● 練習問題:
1. USDC購入手順の文章から、「SBI VCトレードでUSDCを購入するための一般的な手順は以下の通りである。」で始まり「な取引条件を以下にまとめる。」で終わる部分を書き写しなさい。
2. USDC購入手順の文章によると、SBI VCトレードで日本円を入金する際の手数料はいくらか。

● 本文抜粋:
━━━━━━━━━━━━━━━━━━━━

SBI VCトレードでUSDCを購入するための一般的な手順は以下の通りである。
- 口座開設の申し込み:SBI VCトレードの公式サイトにアクセスし、口座開設手続きを開始する。メールアドレスの登録後、氏名、住所、投資経験などの個人情報を入力し、本人確認書類(運転免許証、マイナンバーカードなど)を提出する必要がある。
- 本人確認の完了: 近年主流となっているオンラインでの本人確認(eKYC)を利用すれば、自身の顔写真と本人確認書類をスマートフォンで撮影するだけで手続きが完結し、最短で申し込み当日に口座開設が完了する場合もある。
- 日本円の入金: 口座開設が完了すると、顧客専用の入金口座が通知される。その口座に、自身の銀行口座から日本円を振り込む。SBI VCトレードでは、日本円の入金手数料は無料となっている。
- USDCの購入: 入金した日本円が取引口座に反映されたら、取引プラットフォームにログインする。「販売所」サービスからUSDCを選択し、購入したい金額(日本円建て)または数量(USDC建て)を指定して注文を確定する。
これからUSDCの取引を始めるユーザーのために、SBI VCトレードにおける具体的な取引条件を以下にまとめる。
表3: SBI VCトレードにおけるUSDCの取引条件(2025年3月時点)

━━━━━━━━━━━━━━━━━━━━

● 記録一覧:
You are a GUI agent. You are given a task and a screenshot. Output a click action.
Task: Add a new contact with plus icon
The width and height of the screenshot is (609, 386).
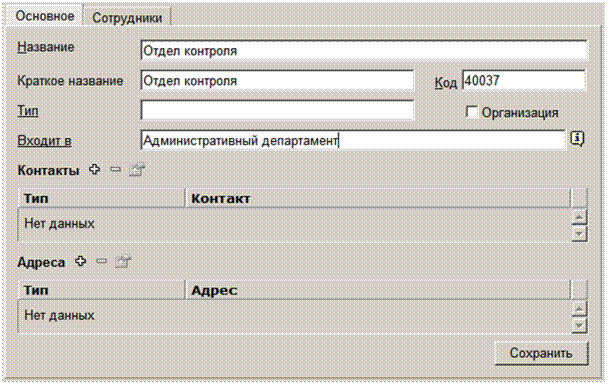pos(94,170)
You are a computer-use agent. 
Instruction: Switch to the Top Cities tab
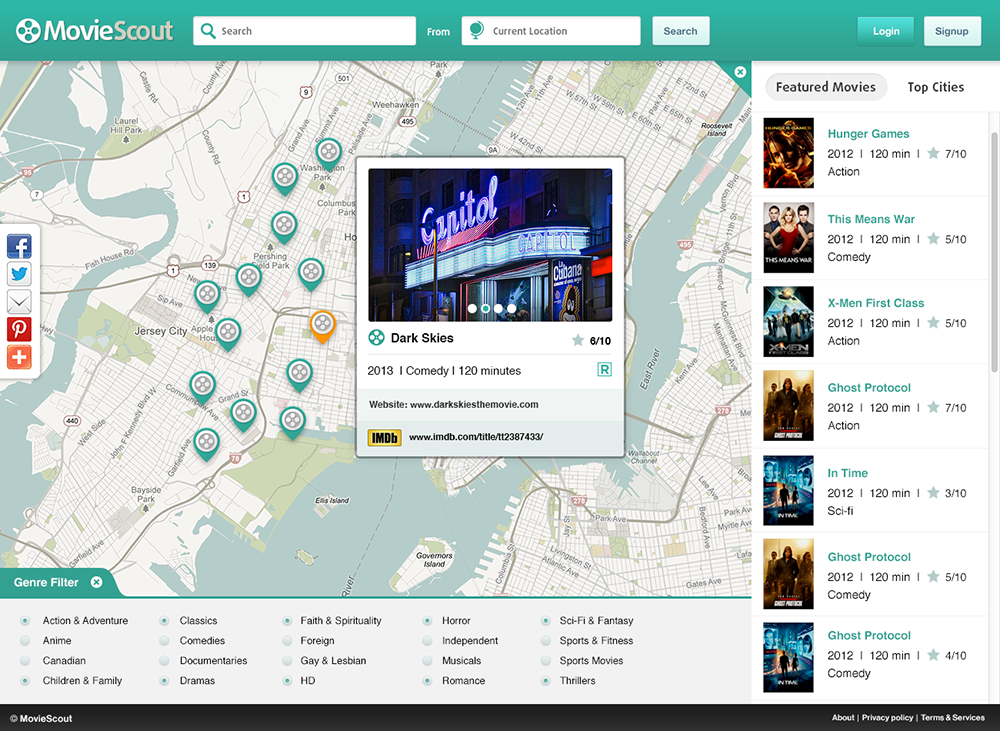click(x=935, y=87)
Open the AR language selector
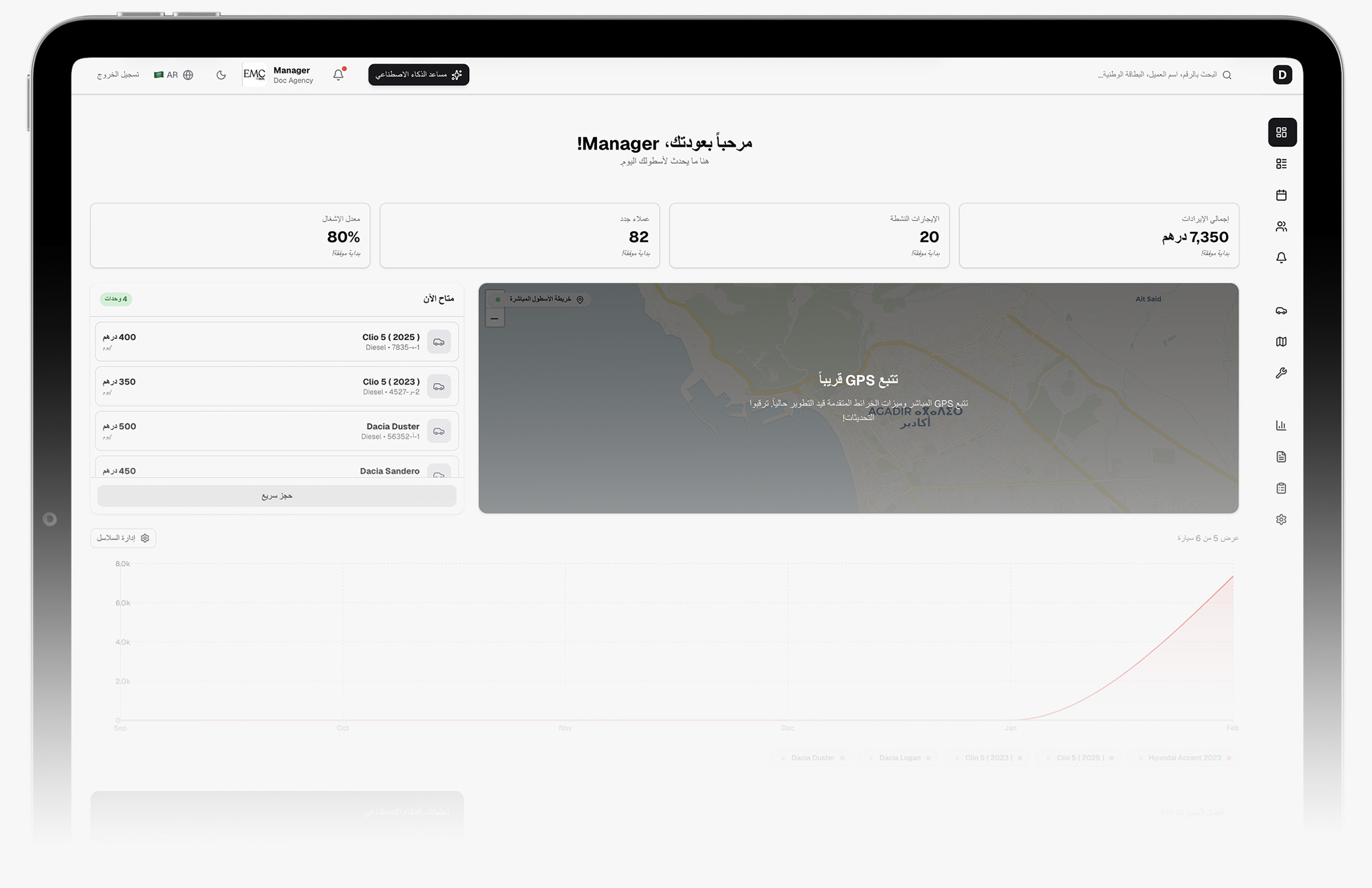 tap(174, 75)
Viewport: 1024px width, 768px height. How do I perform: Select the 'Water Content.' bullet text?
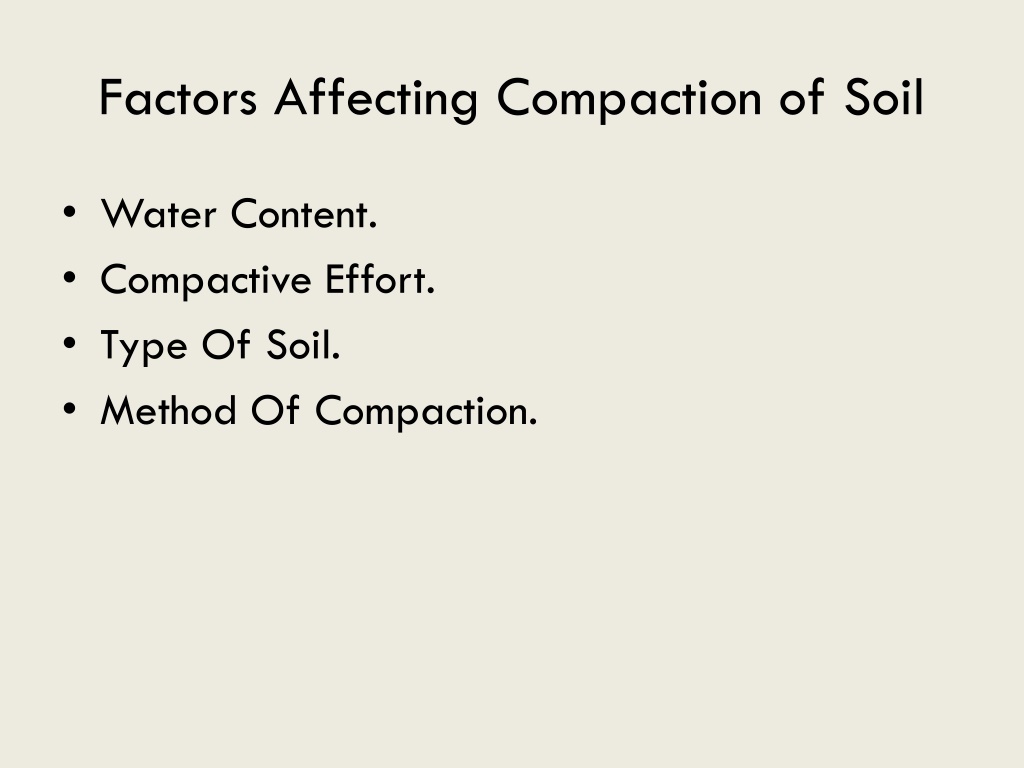[239, 214]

━━━━━━━━━━━━━━━━━━━━

● 解答例:
1.
SBI VCトレードでUSDCを購入するための一般的な手順は以下の通りである。
- 口座開設の申し込み:SBI VCトレードの公式サイトにアクセスし、口座開設手続きを開始する。メールアドレスの登録後、氏名、住所、投資経験などの個人情報を入力し、本人確認書類(運転免許証、マイナンバーカードなど)を提出する必要がある。
- 本人確認の完了: 近年主流となっているオンラインでの本人確認(eKYC)を利用すれば、自身の顔写真と本人確認書類をスマートフォンで撮影するだけで手続きが完結し、最短で申し込み当日に口座開設が完了する場合もある。
- 日本円の入金: 口座開設が完了すると、顧客専用の入金口座が通知される。その口座に、自身の銀行口座から日本円を振り込む。SBI VCトレードでは、日本円の入金手数料は無料となっている。
- USDCの購入: 入金した日本円が取引口座に反映されたら、取引プラットフォームにログインする。「販売所」サービスからUSDCを選択し、購入したい金額(日本円建て)または数量(USDC建て)を指定して注文を確定する。
これからUSDCの取引を始めるユーザーのために、SBI VCトレードにおける具体的な取引条件を以下にまとめる。

2. 無料である。